The FDA requires e-cigarette companies to provide ingredient lists when they register their products. But even if these identified and unidentified chemicals are safe in the short term, there haven’t been any studies of their long-term effects—because people haven’t been vaping long enough yet.

On top of all those unknowns, there’s no way for researchers to know exactly what study participants are smoking. In at least some of the recent cases of acute lung disease, patients likely used cartridges that contained marijuana, which, as a schedule 1 drug, is not regulated by the FDA, or cartridges they had modified themselves for new flavors or higher nicotine content. Plus, because some studies have shown that e-cigarette users are likely to also use cigarettes (especially if they’re trying to quit smoking) or cannabis, it’s difficult to account for the consequences of vape use exclusively.
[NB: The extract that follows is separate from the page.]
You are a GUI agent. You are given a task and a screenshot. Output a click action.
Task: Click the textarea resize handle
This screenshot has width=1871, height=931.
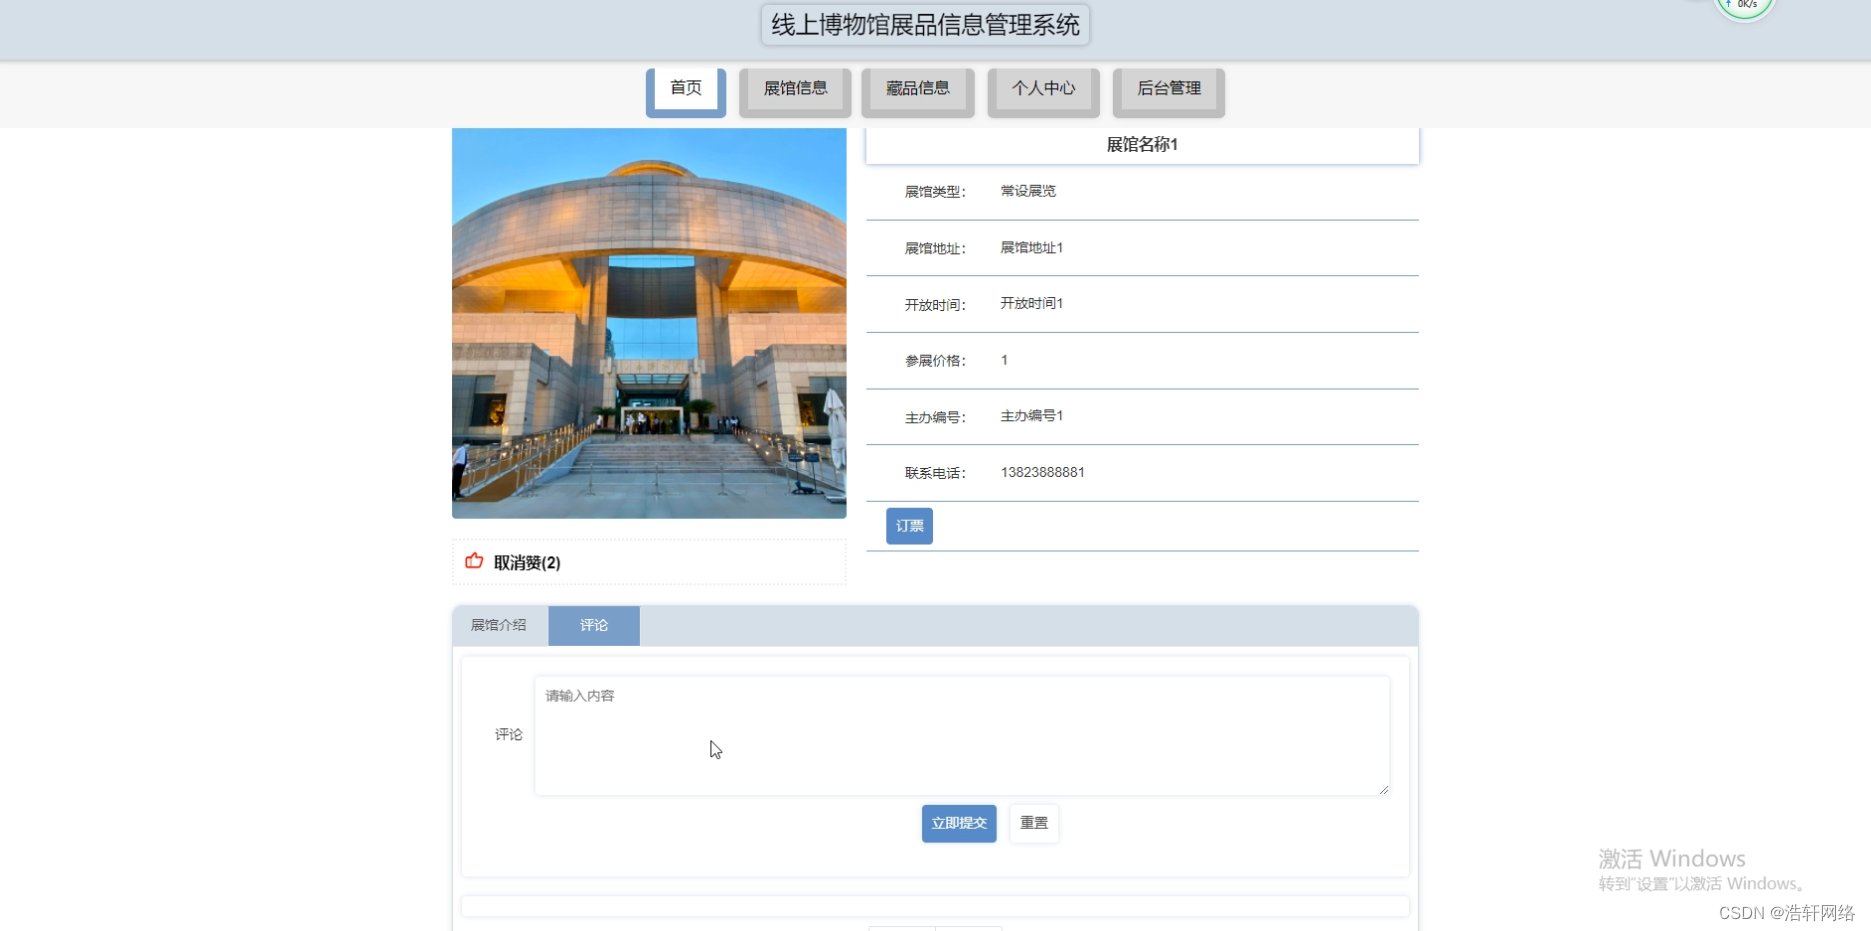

The list of variables that would pop up in a longitudinal study of vaping is so long that some scientists have debated whether it’s even worth trying, Blaha says. The fear is that ultimately, it would be a waste of funding—because it’d be impossible to pick out which health outcomes were a result of which chemical in vape devices.

The million-dollar question

While a longitudinal study of lung disease incidence in vapers will take decades, intermediate answers can be had by looking at markers of disease rather than diagnoses. Some longer-term clinical trials looking at pulmonary effects are already underway.

One, run by researchers at the University of Southern California, will look for early biomarkers of cancer among current smokers interested in switching to e-cigarettes over five years; it began earlier this month. Another, run by researchers based in Italy, has for five years followed bladder and stomach cancer rates among vapers, in addition to lung disease, and should finish this December.

In some ways, the dramatic spate of vaping-associated lung disease in the US may help researchers by narrowing their focus. Instead of broadly asking what vaping does to the body, they can focus on what vaping does to the lungs.

PET scans can reveal inflammation in the lungs, for example, that might precede symptoms. Researchers can also look at lung volumes and flow rates in vapers for signs of their overall effects, along with traditional treadmill tests for cardiovascular performance. It could be that some people are predisposed to sudden-onset, severe illness, and others aren’t—but researchers won’t know unless they have more data.

To be sure, all of these studies are going to be complicated by the wide variety of vape cartridges, both legal and on the black market. The challenges of studying and regulating e-cigarettes are beyond an uphill battle—it’s more like up several mountains. If public health specialists have learned anything from the saga of cigarettes, though, it’s that people are going to keep vaping regardless of whether or not scientists study it. Some data are always better than none.